# Potential difference and electric fields

1. Jul 5, 2009

### peaceandlove

1. The problem statement, all variables and given/known data
An electric field is given by E_x = (5 kN/C) x^3. Find the potential difference between the points on the x-axis at x= 1 m and x = 5 m. Answer in units of kV.

2. Relevant equations
V = -Ed

3. The attempt at a solution
V1 = -5*10^6 N/C * 1 = -5*10^6 volts
V2 = -5*10^6 * 5 = -25*10^6 volts = -2.5*10^7 volts

V2 - V1 = -25*10^6 -(-5*10^6) = -20*10^6 = -2.0*10^4 kV

I also tried cubing x and got -6.2e+5 but that is also wrong.

Last edited: Jul 5, 2009
2. Jul 5, 2009

### gabbagabbahey

$V=-Ed$ only when $E$ is uniform/constant along the length of $d$...is that the case here?
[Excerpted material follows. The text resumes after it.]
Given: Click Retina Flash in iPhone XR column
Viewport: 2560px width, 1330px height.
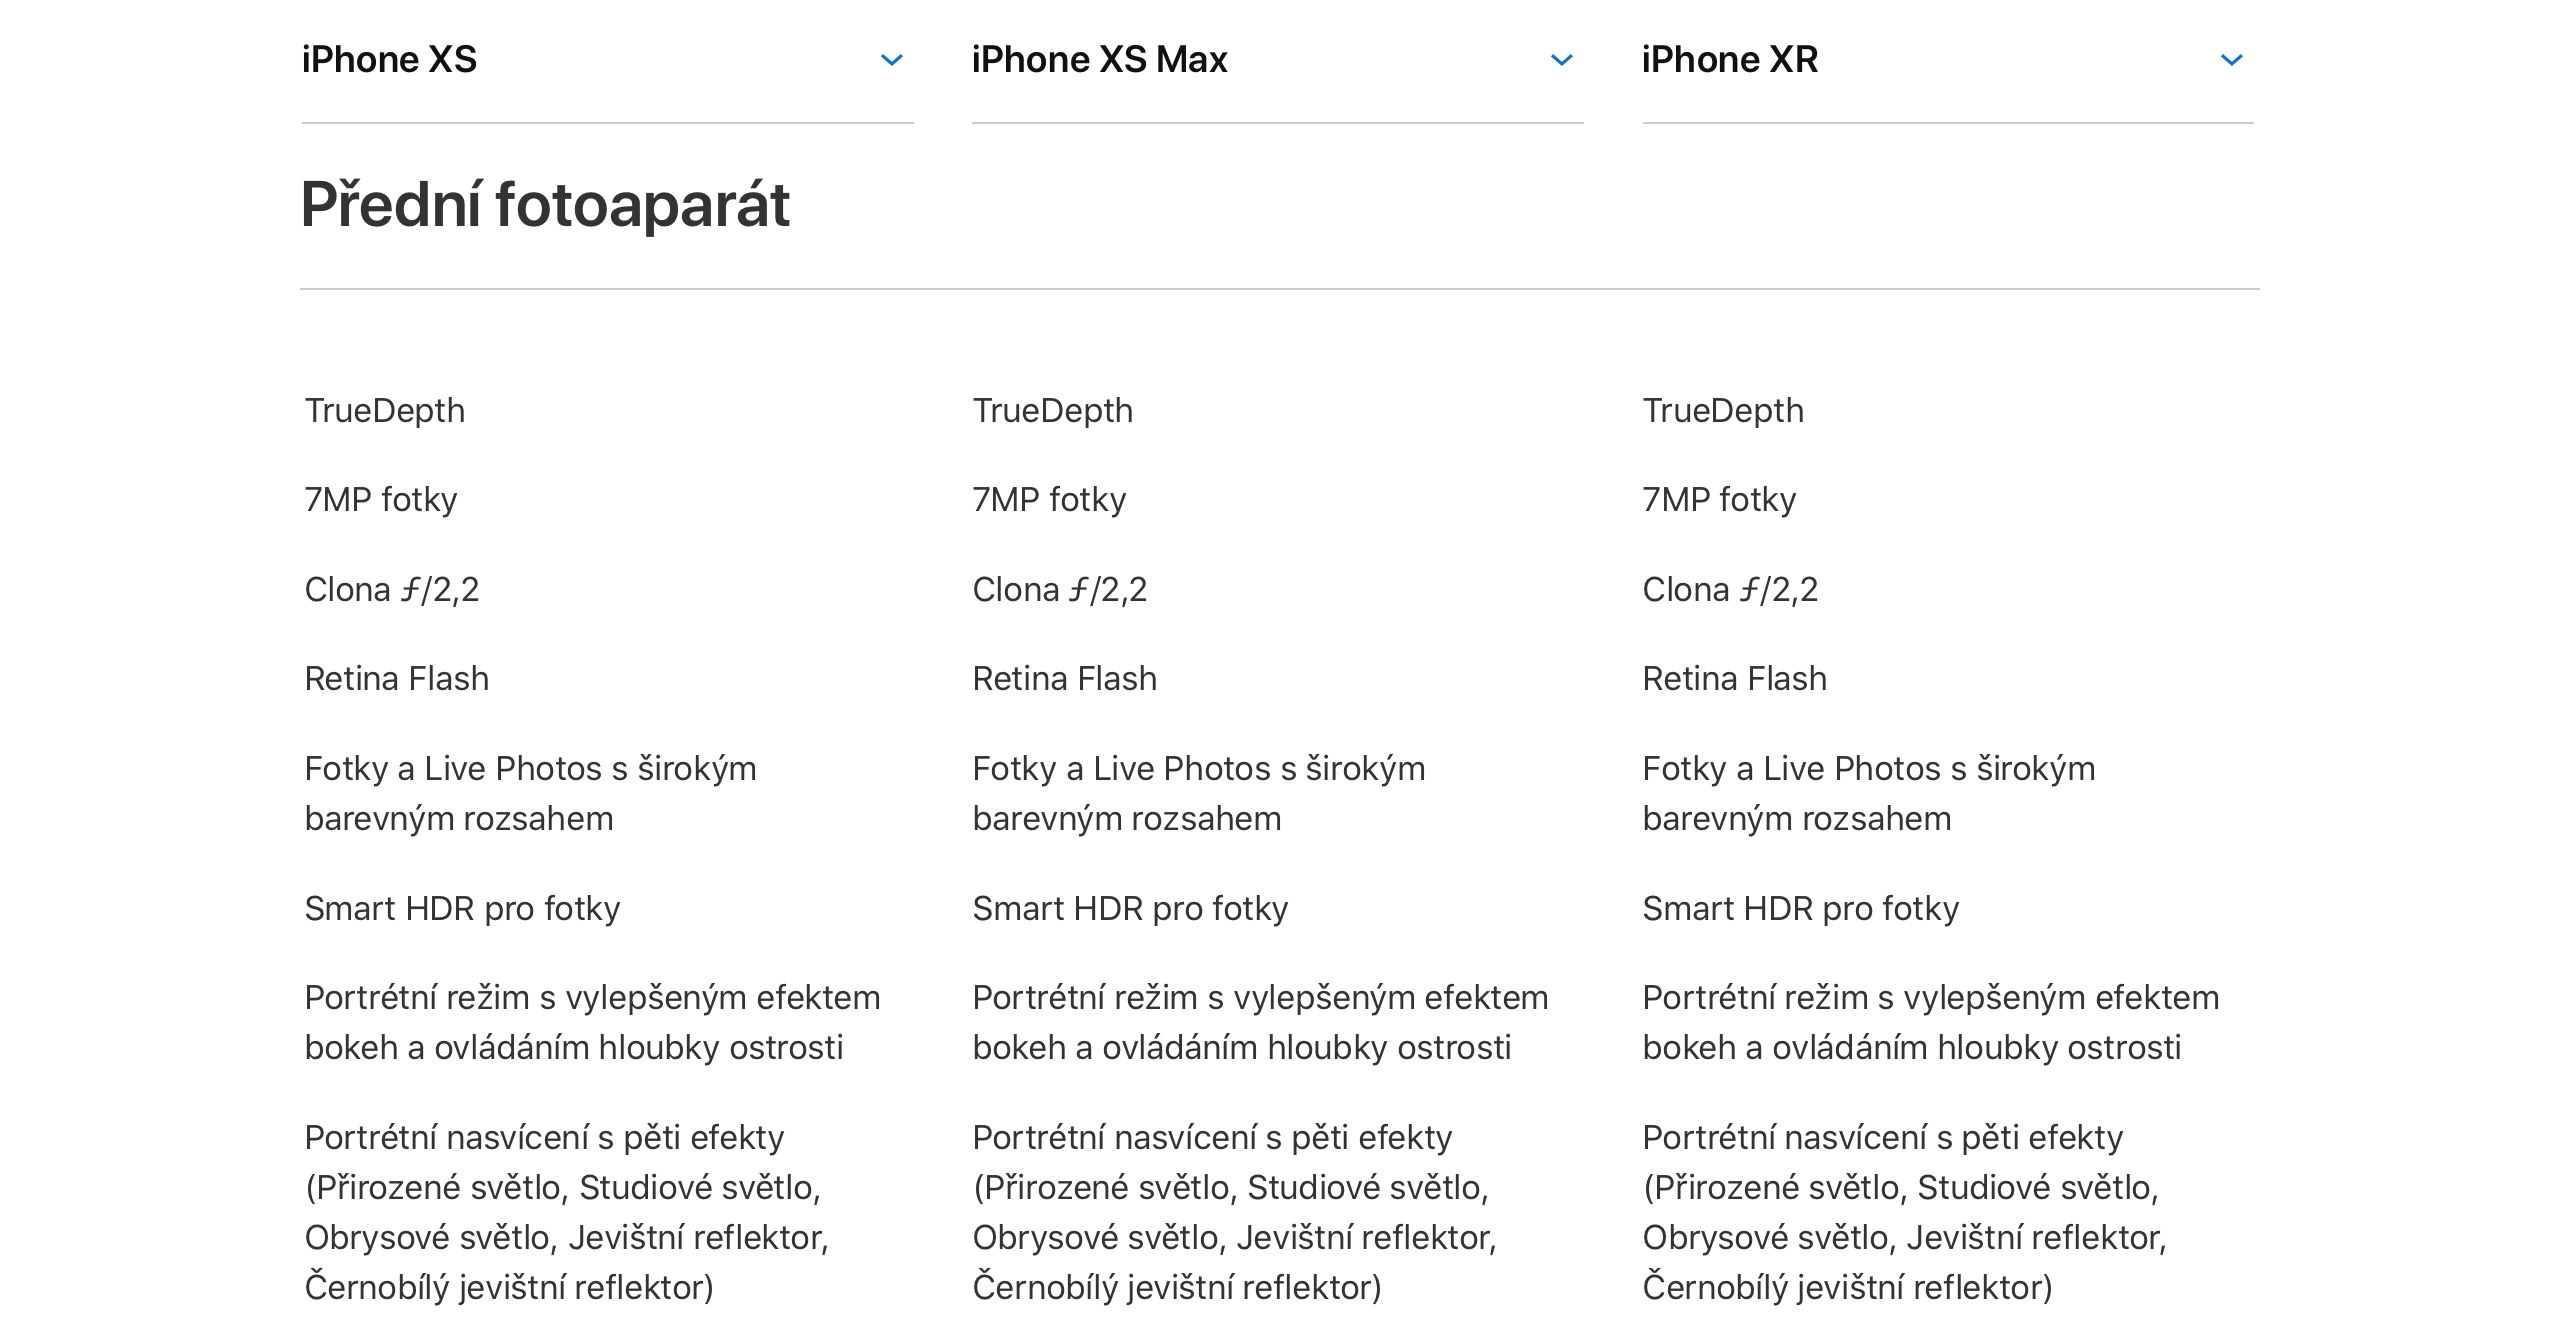Looking at the screenshot, I should click(1734, 679).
If not, you will need to use the more general equation:

$$V_b-V_a=-\int_a^b\vec{E}\cdot\vec{dl}$$

3. Jul 5, 2009

### peaceandlove

I would think that the x^3 would mean that E is not uniform/constant...

-5*10^6 times the integral of x^3 from 5 m to 1 m.... which is the same as -5*10^6*[(1/4)x^4] from 5 m to 1 m... which is equal to -7.8*10^5.

Is that it?

4. Jul 5, 2009

### gabbagabbahey

Where is the $10^6$ coming from?

5. Jul 5, 2009

### peaceandlove

I meant 10^4 since it's in kN/C, so the answer would be -7.8*10^3 kN?

Last edited: Jul 5, 2009
6. Jul 5, 2009

### peaceandlove

That apparently isn't the answer... what did I do wrong?

7. Jul 5, 2009

### diazona

$$1\,\mathrm{kN} = 10^3\,\mathrm{N}$$
and
$$1\,\mathrm{kV} = 10^3\,\mathrm{V}$$

Could it be that?

8. Jul 5, 2009

### peaceandlove

Oh wow... yet another stupid mistake. Thanks so much everyone!